Comparison of Policy- and Value-iteration

Full policy-evaluation backup

V_{k+1} (s) \leftarrow \sum_{a \in \mathcal{A}(s)} \pi(s, a) \, \sum_{s' \in \mathcal{S}} p(s' | s, a) \, [ r(s, a, s') + \gamma \, V_k (s') ]

Full value-iteration backup

V_{k+1} (s) \leftarrow \max_{a \in \mathcal{A}(s)} \sum_{s' \in \mathcal{S}} p(s' | s, a) \, [ r(s, a, s') + \gamma \, V_k (s') ]

Asynchronous dynamic programming

  • Synchronous DP requires exhaustive sweeps of the entire state set (synchronous backups).

    • while not converged:

      • for all states s:

        • V_\text{target}(s) = \max_a \, \sum_{s' \in \mathcal{S}} p(s' | s, a) \, [ r(s, a, s') + \gamma \, V (s') ]
      • for all states s:

        • V(s) = V_\text{target}(s)
  • Asynchronous DP updates instead each state independently and asynchronously (in-place):

    • while not converged:

      • Pick a state s randomly (or following a heuristic).

      • Update the value of this state.

      V(s) = \max_a \, \sum_{s' \in \mathcal{S}} p(s' | s, a) \, [ r(s, a, s') + \gamma \, V (s') ]

  • We must still ensure that all states are visited, but their frequency and order is irrelevant.
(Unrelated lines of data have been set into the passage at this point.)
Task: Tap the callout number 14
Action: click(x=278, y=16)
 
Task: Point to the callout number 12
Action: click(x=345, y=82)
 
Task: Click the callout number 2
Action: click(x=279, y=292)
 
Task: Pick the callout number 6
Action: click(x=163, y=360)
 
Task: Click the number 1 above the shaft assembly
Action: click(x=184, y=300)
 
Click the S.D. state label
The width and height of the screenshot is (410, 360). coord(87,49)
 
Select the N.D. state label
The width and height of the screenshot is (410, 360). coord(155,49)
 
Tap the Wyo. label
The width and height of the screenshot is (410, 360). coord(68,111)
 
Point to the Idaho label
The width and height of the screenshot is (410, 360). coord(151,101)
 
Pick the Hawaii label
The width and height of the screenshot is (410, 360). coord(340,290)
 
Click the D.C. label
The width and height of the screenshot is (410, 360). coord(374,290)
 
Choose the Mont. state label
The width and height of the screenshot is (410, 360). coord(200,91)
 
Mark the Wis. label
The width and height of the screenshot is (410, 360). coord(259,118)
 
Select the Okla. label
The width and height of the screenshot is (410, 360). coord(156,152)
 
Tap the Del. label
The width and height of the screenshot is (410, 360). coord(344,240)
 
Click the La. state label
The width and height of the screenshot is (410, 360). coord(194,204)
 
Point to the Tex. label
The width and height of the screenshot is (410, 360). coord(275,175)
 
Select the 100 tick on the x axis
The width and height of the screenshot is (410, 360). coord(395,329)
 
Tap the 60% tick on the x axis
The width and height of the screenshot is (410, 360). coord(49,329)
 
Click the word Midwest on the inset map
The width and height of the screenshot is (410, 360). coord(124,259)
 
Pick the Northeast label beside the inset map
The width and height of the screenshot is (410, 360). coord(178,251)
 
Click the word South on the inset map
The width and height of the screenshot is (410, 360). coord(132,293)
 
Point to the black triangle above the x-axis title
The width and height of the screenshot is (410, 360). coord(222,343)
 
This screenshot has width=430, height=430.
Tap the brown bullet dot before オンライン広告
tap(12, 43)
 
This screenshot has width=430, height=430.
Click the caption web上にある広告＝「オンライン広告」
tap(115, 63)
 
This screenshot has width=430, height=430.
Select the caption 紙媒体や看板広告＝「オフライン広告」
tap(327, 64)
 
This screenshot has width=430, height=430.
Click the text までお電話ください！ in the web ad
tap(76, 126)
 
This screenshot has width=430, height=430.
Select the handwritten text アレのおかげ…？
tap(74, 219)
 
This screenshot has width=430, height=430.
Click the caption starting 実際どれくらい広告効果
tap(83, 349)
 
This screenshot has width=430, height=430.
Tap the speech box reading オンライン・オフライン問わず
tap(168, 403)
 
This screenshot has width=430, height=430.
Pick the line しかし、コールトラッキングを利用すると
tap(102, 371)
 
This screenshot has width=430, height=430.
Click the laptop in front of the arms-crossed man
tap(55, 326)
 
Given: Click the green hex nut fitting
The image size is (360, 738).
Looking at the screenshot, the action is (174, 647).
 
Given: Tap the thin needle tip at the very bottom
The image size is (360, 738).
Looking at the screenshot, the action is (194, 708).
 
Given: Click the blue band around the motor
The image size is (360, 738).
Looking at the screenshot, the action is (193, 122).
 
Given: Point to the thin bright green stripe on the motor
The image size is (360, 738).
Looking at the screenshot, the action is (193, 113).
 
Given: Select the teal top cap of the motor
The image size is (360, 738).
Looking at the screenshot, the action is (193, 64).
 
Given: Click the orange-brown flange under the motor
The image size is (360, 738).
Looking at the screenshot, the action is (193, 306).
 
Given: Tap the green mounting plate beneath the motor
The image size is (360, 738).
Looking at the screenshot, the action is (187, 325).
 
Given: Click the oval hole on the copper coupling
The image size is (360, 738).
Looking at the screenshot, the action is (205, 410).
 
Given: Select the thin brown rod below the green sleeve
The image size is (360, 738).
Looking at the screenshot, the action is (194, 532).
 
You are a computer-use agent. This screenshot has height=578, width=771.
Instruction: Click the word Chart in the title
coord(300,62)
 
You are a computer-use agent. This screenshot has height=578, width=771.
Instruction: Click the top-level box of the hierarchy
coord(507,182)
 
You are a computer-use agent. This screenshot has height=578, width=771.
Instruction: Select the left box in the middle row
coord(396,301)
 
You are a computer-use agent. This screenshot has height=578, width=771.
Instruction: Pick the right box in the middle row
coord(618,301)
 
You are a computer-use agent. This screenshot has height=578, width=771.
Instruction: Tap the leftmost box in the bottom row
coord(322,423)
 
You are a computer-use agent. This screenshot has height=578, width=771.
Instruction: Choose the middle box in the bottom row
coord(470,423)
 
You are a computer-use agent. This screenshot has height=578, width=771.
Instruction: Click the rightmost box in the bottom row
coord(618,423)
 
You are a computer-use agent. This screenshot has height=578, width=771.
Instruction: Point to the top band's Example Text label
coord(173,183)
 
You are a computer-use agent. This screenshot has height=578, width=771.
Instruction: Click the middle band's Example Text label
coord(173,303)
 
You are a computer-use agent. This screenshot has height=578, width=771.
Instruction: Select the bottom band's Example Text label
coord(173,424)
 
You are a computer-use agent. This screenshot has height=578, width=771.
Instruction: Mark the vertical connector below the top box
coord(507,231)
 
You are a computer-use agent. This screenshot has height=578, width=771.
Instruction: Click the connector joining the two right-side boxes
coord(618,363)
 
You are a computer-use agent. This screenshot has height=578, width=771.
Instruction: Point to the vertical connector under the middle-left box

Efficiency of Dynamic Programming

  • Policy-iteration and value-iteration consist of alternations between policy evaluation and policy improvement, although at different frequencies.

  • This principle is called Generalized Policy Iteration (GPI).
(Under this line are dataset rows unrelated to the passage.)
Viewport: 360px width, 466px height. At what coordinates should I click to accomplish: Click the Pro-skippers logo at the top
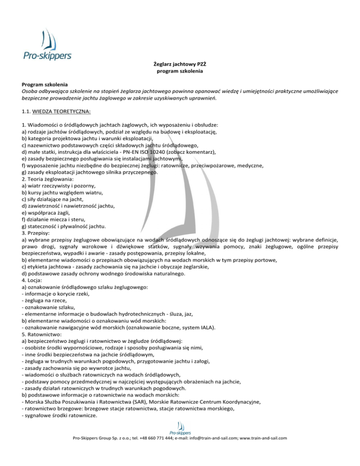click(47, 44)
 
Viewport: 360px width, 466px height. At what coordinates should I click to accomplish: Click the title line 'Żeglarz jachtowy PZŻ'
click(180, 64)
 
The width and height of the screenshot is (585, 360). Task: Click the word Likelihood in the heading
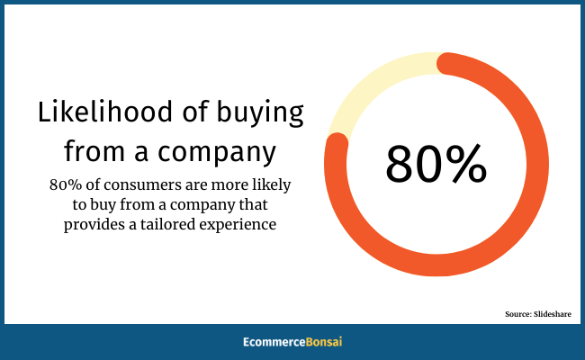tap(105, 112)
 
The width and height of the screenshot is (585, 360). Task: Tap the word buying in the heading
tap(260, 113)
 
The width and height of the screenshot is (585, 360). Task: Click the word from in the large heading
tap(94, 150)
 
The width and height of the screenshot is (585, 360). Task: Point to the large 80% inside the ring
tap(436, 164)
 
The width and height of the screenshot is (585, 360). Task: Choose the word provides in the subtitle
tap(95, 225)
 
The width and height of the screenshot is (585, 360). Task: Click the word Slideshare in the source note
tap(553, 314)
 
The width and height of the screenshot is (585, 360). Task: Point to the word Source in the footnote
tap(518, 314)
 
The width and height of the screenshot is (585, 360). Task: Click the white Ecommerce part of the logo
tap(274, 342)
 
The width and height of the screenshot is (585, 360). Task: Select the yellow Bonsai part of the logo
tap(324, 342)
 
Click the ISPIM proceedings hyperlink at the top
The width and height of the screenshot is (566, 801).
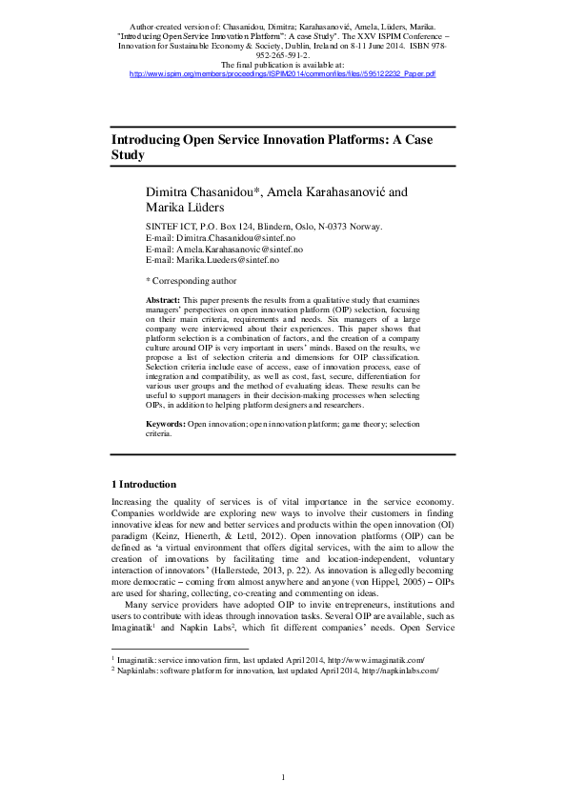pos(282,74)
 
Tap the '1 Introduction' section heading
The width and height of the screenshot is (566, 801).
pos(144,485)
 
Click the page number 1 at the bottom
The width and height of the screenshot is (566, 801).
pos(283,780)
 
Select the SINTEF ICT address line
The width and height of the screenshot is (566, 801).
pos(264,227)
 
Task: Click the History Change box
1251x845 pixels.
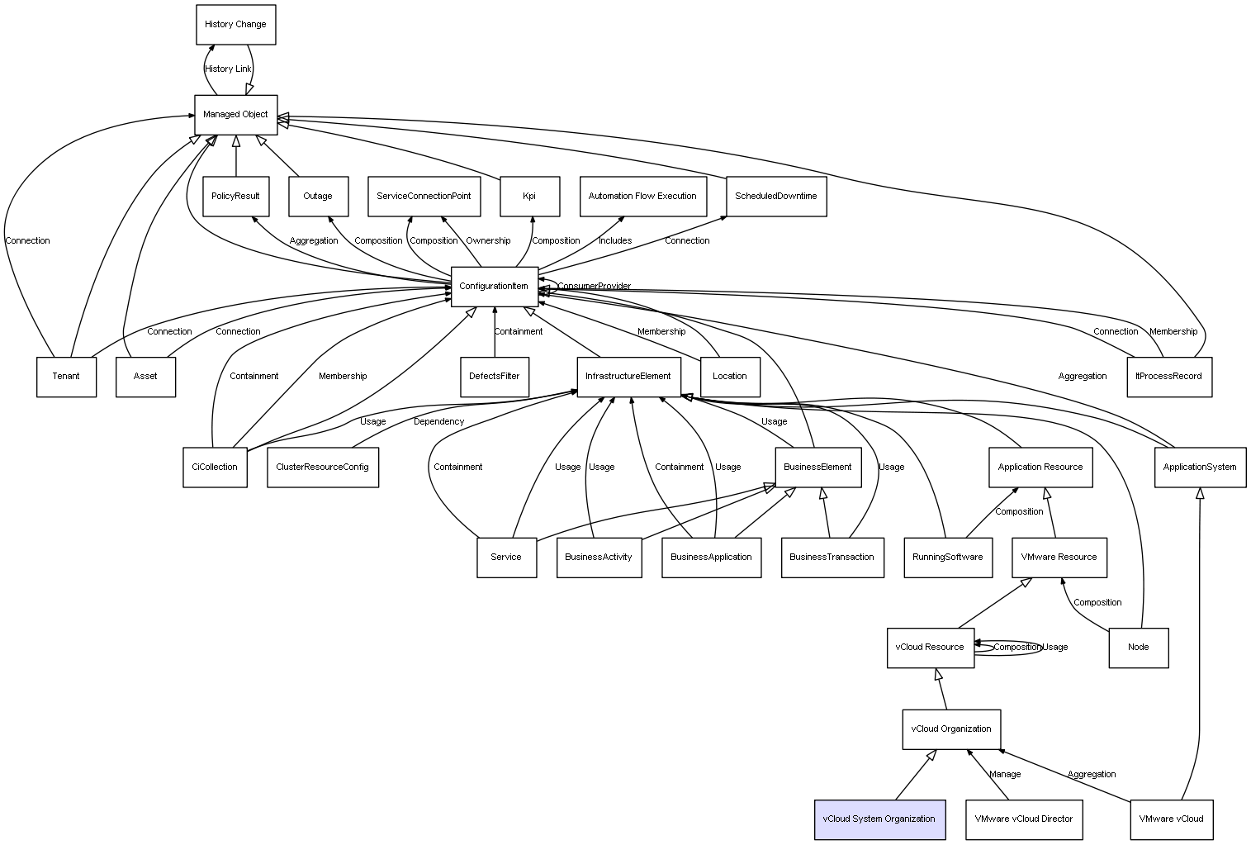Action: [x=235, y=25]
  • Finding an optimal policy is polynomial in the number of states and actions: \mathcal{O}(n^2 \, m) (n is the number of states, m the number of actions).

  • However, the number of states is often astronomical, e.g., often growing exponentially with the number of state variables (what Bellman called “the curse of dimensionality”).

  • In practice, classical DP can only be applied to problems with a few millions of states.

Curse of dimensionality

Source: https://medium.com/diogo-menezes-borges/give-me-the-antidote-for-the-curse-of-dimensionality-b14bce4bf4d2

  • If one variable can be represented by 5 discrete values:

    • 2 variables necessitate 25 states,

    • 3 variables need 125 states, and so on…

  • The number of states explodes exponentially with the number of dimensions of the problem.